You might reasonably ask why so many people, the vast majority of people, have gone along with this horrific experiment, why so few have rebelled against the extreme psychological warfare that the government has been waging, and goes on waging, a full six months after deaths from Covid peaked in this country. Well, that’s easy, any psychologist should be able to tell you that bit. The Milgram Shock Experiment, despite being very well known to many people, does not appear to inure them from being manipulated by authority figures, possibly because the reasoning behind the claims always varies.


The experiment, which involved subjects being ordered to give electric shocks to participants if they gave incorrect answers to questions, has been widely replicated, including by Derren Brown in 2006. Milgram’s conclusion was as follows: ‘Ordinary people are likely to follow orders given by an authority figure, even to the extent of killing an innocent human being. Obedience to authority is ingrained in us all from the way we are brought up. People tend to obey orders from other people if they recognize their authority as morally right and/or legally based.’
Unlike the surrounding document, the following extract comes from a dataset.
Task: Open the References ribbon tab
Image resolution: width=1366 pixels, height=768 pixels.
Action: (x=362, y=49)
This surely explains the widespread continued adherence to whatever crackpot and horrible new diktats the government issues, despite huge and growing evidence that the government’s policies are fuelling a big rise in mental health problems, most tragically manifested in growing rates of suicide and a terrifying increase in the number of patients not receiving cancer checks. Then there’s the mass unemployment and company collapses that will come about due to shutting down and muting the economy, the possible life-long psychological damage being done to children due to over-zealous management of their lives, the extra motoring deaths that will arise because people are shunning public transport, elderly people literally dying of loneliness and much, much more besides.


Will people ever see this as the Milgram experiment that it is? Maybe not, as Milgram proved that participants would literally kill if they were ordered to, as of course they always have done for real under totalitarian regimes (the experiment was set up to examine the horror of the Nazis).
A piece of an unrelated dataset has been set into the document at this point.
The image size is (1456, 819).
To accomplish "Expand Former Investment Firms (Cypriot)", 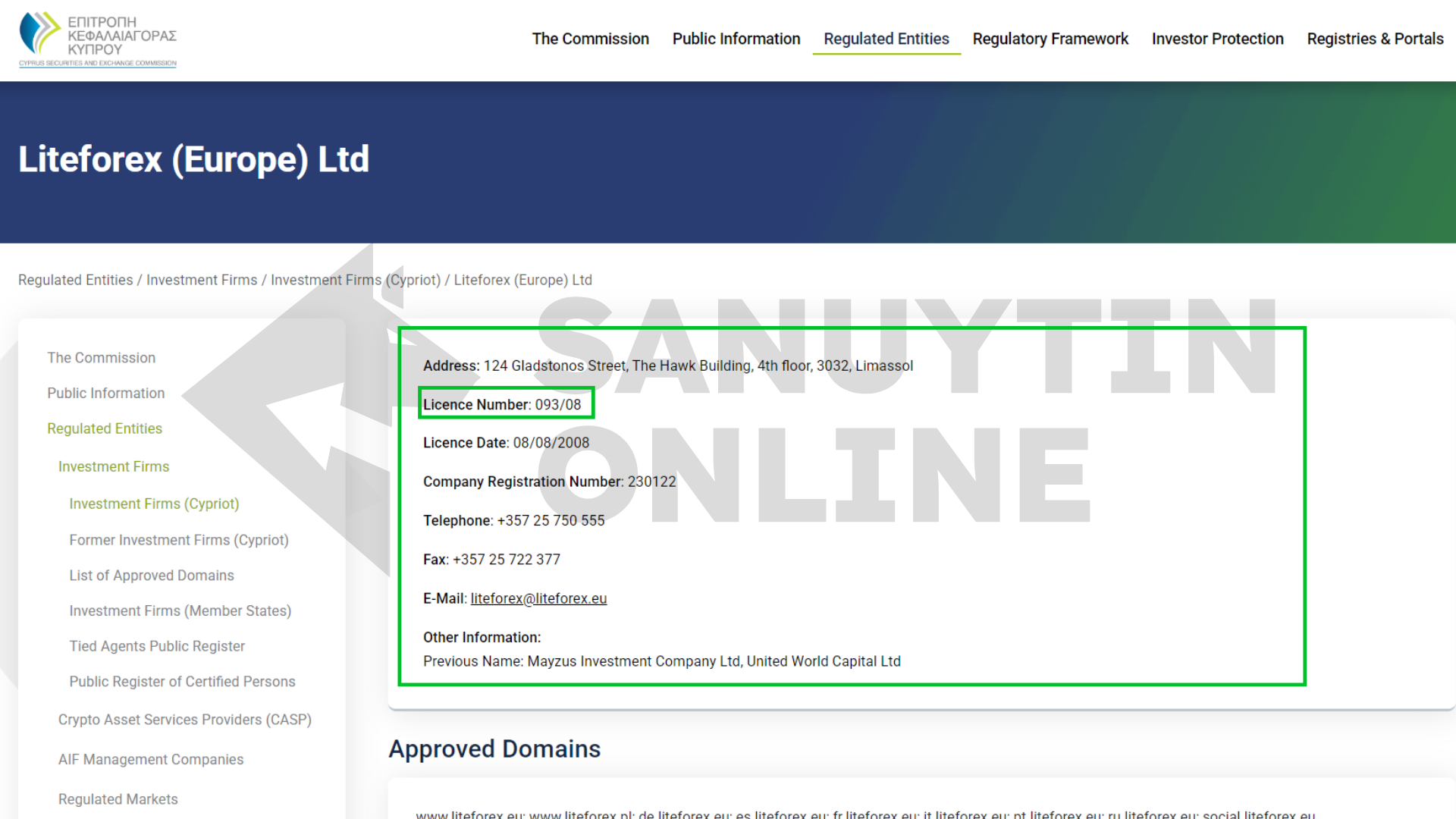I will 177,539.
I am not Jordan Peterson. He is twenty times more intelligent than I am. Or perhaps a hundred times, or is it a thousand times?! (One day, a verifiable test would be of great interest to me.) We wish for and await his full return to public life just as we wish for a return to normal life, whatever the hell that can be now, and it will be fascinating to hear what he has to say about 2020’s mind-boggling global hysteria. Was it because of group-think? Health and safety gone (genuinely) mad? The product of complacent, lazy, ignorant societies? The domino effect? The year the petty authoritarians gloriously triumphed? It will be fascinating to see what conclusions Peterson comes to, and I hope that my small-fry, partial pontificating has not been too wide of the mark.